_阅读节选_
自2009年以来,陈生平一直致力于以摄影的方式收集大众旅游对位于湖南张家界市的武陵源风景名胜区所造成的巨大变化的见证。为了拍摄该变化的过程,他并没有去关心由带着麦克风年轻靓丽导游所引导的大型旅游团,也没有去关注当地特有的两百米高的石英砂岩石柱,以及在阿凡达电影中外场地拍摄的峰林外景或是其他让1992年被列入联合国教科文组织自然遗产的名录景点的独有环境。相反他选择了隐逸观察者的幕后身份与姿态,将其分析的重点放在为实现大量快速旅游而创建的服务体系上。他特别关注被构建植入山中的快捷交通线问题:通过建筑密集的立体网架支柱和浑圆的金属缆线,登山快捷交通线使游客能够避免攀爬山峦的乏力,便捷快速地进入到令人瞩目惊叹的景观环境中。

_所示条目_
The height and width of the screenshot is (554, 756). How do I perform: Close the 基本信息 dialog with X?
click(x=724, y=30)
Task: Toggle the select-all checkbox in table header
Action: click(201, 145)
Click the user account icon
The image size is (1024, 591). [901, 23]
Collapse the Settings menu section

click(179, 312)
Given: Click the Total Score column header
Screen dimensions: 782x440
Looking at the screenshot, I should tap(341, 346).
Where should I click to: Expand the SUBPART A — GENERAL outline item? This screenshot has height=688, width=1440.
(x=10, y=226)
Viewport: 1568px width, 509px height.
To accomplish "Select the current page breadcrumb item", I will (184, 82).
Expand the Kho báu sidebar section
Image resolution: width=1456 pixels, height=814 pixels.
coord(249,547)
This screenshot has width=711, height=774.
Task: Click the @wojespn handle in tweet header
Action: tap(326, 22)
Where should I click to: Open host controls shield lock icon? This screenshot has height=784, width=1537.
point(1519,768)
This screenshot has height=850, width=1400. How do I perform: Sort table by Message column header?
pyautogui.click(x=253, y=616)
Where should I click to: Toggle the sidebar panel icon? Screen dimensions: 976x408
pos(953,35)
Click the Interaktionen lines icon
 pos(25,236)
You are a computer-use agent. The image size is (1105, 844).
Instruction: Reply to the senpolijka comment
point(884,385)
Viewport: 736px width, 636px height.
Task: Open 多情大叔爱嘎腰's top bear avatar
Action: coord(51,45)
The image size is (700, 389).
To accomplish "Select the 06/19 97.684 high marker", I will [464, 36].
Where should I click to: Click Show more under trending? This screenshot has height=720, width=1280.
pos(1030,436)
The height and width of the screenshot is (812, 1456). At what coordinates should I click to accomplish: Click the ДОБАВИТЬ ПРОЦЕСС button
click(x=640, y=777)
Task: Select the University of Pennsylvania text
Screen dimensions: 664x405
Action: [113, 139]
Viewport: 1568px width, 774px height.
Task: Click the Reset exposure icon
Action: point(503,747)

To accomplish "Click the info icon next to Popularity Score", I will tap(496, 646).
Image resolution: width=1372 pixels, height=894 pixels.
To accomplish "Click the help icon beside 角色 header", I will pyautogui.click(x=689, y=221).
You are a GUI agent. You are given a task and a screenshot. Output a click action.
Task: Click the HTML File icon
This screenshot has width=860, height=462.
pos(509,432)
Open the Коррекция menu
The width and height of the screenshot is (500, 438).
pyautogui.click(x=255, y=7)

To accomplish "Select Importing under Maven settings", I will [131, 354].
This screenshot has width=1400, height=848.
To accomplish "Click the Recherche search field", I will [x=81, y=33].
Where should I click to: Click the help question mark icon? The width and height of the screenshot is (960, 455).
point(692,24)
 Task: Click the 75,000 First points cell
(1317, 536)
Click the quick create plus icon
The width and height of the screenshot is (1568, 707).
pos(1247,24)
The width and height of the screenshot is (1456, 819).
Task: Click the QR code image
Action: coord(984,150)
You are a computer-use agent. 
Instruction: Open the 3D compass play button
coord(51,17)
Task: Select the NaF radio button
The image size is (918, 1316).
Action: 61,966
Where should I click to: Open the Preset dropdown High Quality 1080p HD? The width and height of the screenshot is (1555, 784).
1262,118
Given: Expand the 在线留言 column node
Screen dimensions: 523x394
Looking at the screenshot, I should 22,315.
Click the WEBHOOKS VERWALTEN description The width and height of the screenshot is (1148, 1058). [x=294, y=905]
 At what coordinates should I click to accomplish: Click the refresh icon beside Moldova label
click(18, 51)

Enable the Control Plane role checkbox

_练习要求_
1. 请照原样抄录武陵源摄影一文中从“自2009年以来,陈生平一直”起、到“到令人瞩目惊叹的景观环境中。”为止（含这两处）的文字。
2. 请紧接武陵源摄影一文的最后一句，续写下一部分内容。

_逐题结果_
1.
自2009年以来,陈生平一直致力于以摄影的方式收集大众旅游对位于湖南张家界市的武陵源风景名胜区所造成的巨大变化的见证。为了拍摄该变化的过程,他并没有去关心由带着麦克风年轻靓丽导游所引导的大型旅游团,也没有去关注当地特有的两百米高的石英砂岩石柱,以及在阿凡达电影中外场地拍摄的峰林外景或是其他让1992年被列入联合国教科文组织自然遗产的名录景点的独有环境。相反他选择了隐逸观察者的幕后身份与姿态,将其分析的重点放在为实现大量快速旅游而创建的服务体系上。他特别关注被构建植入山中的快捷交通线问题:通过建筑密集的立体网架支柱和浑圆的金属缆线,登山快捷交通线使游客能够避免攀爬山峦的乏力,便捷快速地进入到令人瞩目惊叹的景观环境中。

2.
《三索一梯》的专题系列是摄影师进行拍摄更广泛《遗产》项目的一部分;该项目形成陈生平摄影创作的一个大型图片主题:关注的重点是拍摄者自身与出生成长的自然环境之间的互动关系,以及这些景观空间是如何遭受到人为意志的干预与改造。《三索一梯》的影像叙述由五个部分组成,每个部分都有专门描述于一个旅游快捷交通线的细节。整体系列分为两个庞大主题的分析,自然与机器之间的关系和冲突(拍摄对象包括简称《天索》的天子山客运索道,简称《鹞索》的鹞子寨客运索道,简称《天梯》的百龙天梯 )以及人跟工作之间的联系(拍摄对象包括简称《杨索》的杨家界客运索道和简称《黄索》的黄石寨客运索道)。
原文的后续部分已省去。